Imagina um futuro distópico e cyberpunk, com chuvas eternas e um clima pesado. Agora, adicione pessoas comuns buscando melhorias corporais e alívio em drogas. E, claro, não podemos esquecer do grande Rutger Hauer. Pois é, até aqui tudo parece Blade Runner. “Observer: System Redux” não esconde suas influências e faz isso com estilo, entregando uma homenagem aos filmes de mistério de ficção científica que é ao mesmo tempo emocionante e cheia de referências ao gênero.

Desenvolvido pela Bloober Team, um estúdio polonês que já ficou famoso pelo remake de Silent Hill 2, “Observer” se passa em uma versão futurista de Cracóvia, em 2084. Rutger Hauer dá vida a Daniel Lazarski, um detetive cansado de tudo que está em busca de seu filho. Ele é um dos muitos “Observers”, indivíduos que usam tecnologia de hacking para entrar na mente das pessoas e reviver suas memórias. Essa premissa já é um excelente ponto de partida para uma história de ficção científica, mas o jogo vai além em suas 8 a 10 horas de jogabilidade, com uma atenção impressionante aos detalhes e um compromisso genuíno com a ambientação futurista.

A busca de Lazarski por seu filho o leva a um complexo de apartamentos decadente. Durante essa jornada, você utilizará tanto a Bio Visão quanto a Visão Eletromagnética para encontrar pistas, que podem variar de manchas de sangue a tecnologias escondidas. Às vezes, o próximo objetivo da história pode não ser tão claro, mas as missões secundárias garantem que sempre haja algo para fazer, mesmo quando você estiver um pouco perdido. Resolver esse mistério leva tempo, e a jogabilidade é bem desenhada para isso; até mesmo as mecânicas mais simples ganham vida com o realismo sombrio de cada apartamento e a fidelidade gráfica impressionante.

Mas não se acostume demais com a calmaria, já que os momentos de horror em “Observer” são de deixar os nervos à flor da pele. Sequências que distorcem a realidade utilizam visuais deslumbrantes e um design de som impactante, fazendo você sentir que está se aprofundando na mente de outra pessoa. Além disso, alguns sustos bem colocados quebram a tensão de forma eficaz. Para os fãs de ficção científica, é divertido ver ideias sobre aumentos corporais, como as de “Ghost in the Shell”, serem exploradas com um toque de horror corporal.
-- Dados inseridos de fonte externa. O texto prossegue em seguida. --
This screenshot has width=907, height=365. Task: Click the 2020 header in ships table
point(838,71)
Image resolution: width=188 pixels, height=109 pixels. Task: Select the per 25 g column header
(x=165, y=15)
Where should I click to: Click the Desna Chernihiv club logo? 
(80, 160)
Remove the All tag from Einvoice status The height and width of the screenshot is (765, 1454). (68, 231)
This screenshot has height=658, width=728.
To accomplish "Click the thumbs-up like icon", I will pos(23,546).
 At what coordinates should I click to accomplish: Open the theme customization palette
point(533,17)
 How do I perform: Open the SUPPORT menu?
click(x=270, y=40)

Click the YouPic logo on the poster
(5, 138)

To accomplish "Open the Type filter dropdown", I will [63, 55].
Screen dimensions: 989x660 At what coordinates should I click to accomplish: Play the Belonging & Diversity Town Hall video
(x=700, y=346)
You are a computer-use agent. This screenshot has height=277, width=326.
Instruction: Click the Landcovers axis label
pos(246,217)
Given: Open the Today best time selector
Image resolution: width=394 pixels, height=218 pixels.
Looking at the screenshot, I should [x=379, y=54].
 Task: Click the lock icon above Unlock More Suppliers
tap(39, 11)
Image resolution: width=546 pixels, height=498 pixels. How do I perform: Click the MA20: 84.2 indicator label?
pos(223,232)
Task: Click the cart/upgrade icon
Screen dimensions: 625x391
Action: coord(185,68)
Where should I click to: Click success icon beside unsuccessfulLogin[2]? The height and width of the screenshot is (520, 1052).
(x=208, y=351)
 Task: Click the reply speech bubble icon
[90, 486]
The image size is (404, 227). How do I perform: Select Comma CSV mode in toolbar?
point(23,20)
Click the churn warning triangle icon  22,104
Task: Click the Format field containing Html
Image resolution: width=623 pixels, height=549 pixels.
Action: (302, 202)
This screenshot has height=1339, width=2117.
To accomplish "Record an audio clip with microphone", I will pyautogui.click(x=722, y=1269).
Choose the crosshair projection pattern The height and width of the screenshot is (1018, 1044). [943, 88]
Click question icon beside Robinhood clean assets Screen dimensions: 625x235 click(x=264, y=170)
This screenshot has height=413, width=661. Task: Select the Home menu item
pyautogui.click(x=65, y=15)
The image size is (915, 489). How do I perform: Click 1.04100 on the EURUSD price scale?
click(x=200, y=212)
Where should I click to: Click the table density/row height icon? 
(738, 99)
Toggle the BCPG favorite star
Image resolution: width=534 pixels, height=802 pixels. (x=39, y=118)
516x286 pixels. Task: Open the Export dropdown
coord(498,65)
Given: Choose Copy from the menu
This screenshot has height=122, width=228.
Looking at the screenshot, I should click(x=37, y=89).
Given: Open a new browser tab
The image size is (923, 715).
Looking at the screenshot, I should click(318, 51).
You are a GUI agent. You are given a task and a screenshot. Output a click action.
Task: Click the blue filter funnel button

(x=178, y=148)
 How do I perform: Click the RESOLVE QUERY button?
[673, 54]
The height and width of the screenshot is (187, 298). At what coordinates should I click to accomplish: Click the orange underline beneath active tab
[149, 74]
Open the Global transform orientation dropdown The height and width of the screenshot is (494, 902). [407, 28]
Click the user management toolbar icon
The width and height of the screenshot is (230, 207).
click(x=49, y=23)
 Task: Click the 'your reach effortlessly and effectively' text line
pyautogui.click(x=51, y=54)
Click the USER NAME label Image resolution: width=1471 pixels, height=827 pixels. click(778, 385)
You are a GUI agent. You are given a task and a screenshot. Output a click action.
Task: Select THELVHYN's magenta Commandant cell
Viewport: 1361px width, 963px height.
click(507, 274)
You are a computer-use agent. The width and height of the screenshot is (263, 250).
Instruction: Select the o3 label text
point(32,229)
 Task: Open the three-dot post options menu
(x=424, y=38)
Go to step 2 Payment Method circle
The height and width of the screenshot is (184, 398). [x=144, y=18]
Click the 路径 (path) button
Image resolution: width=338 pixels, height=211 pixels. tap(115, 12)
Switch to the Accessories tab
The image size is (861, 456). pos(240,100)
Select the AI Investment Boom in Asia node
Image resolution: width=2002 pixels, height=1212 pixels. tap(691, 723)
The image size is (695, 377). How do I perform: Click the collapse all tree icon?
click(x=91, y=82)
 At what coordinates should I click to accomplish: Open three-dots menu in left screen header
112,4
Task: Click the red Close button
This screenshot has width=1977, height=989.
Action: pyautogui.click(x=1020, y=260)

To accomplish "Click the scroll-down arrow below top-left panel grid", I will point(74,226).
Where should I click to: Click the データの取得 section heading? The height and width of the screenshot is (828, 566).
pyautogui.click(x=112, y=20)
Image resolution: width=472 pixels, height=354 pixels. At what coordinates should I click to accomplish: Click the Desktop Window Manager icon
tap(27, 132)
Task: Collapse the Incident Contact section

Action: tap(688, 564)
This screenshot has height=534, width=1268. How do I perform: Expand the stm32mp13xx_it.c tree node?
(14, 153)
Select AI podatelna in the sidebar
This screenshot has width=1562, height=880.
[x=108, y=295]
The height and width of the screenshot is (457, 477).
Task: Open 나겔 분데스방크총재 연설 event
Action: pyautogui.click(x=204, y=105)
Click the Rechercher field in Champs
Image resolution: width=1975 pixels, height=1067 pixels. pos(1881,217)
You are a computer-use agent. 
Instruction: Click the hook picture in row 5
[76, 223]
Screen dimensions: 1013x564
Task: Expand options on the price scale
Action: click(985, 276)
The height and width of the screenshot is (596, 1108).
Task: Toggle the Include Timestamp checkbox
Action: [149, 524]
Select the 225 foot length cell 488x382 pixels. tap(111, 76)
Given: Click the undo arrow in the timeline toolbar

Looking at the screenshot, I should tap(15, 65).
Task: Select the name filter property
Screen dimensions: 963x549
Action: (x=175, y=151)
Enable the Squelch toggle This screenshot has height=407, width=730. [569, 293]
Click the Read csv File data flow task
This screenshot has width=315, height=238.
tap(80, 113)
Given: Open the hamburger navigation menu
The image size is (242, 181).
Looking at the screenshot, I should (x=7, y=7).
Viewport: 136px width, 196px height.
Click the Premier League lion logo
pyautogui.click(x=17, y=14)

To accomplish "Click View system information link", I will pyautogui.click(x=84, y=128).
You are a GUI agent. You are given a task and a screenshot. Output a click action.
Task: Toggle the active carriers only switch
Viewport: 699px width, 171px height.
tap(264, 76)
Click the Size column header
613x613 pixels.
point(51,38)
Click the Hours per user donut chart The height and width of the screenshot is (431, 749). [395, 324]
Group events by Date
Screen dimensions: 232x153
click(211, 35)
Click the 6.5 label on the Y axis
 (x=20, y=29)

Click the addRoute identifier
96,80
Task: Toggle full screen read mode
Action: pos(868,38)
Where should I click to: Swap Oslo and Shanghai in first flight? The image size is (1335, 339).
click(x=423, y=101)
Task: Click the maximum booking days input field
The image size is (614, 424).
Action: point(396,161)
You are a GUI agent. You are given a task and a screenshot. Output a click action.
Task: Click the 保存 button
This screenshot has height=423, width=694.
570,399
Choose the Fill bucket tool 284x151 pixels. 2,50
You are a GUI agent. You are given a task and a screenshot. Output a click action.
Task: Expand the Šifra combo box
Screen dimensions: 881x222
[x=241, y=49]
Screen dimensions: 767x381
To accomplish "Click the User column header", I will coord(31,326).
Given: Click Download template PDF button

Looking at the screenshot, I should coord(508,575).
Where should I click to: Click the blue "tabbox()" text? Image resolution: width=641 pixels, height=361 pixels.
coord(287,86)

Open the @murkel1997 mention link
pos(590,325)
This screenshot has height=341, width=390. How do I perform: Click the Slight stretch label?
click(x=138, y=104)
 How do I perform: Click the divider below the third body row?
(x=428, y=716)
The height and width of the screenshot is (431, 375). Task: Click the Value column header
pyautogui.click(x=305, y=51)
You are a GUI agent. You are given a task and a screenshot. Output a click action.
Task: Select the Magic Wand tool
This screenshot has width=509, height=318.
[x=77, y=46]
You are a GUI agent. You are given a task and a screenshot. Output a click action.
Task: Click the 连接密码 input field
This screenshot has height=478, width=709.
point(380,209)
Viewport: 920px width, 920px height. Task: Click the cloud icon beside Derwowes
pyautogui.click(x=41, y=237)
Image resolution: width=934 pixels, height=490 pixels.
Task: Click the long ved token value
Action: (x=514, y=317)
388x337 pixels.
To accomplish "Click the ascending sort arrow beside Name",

Essa versão de “Observer”, lançada para o Switch 2, é uma atualização do jogo original de 2017, que chegou ao Switch em 2019. A performance é consistente e impressionante, com visuais nítidos e uma taxa de quadros estável, embora haja algumas pequenas falhas gráficas. As sombras profundas e os tons verdes e escuros em um clima de filme noir ficam incríveis no modo HDR do portátil, mas não espere que a escuridão do jogo se destaque ao jogar em um parque ensolarado.

Os controles também funcionam bem, seja com o Pro Controller ou no modo Mouse. Este último, em particular, é uma forma muito satisfatória de explorar esse mundo, embora, em alguns momentos, eu tenha sentido que os elementos interativos poderiam ser maiores ou mais fáceis de identificar. Muitas vezes, fiquei tentando acertar o comando com o Joy-Con.

“Observer: System Redux” é um excelente mistério de homicídio em um cenário de ficção científica, repleto de detalhes e reverência ao gênero, mas com um toque sombrio que oferece uma exploração cativante de temas já conhecidos. Felizmente, o Switch 2 mantém a qualidade gráfica, e o modo Mouse proporciona uma ótima interação com esse rico universo cyberpunk. Se você não se importa com algumas pequenas concessões gráficas, essa pode ser a melhor maneira de aproveitar “Observer” até agora.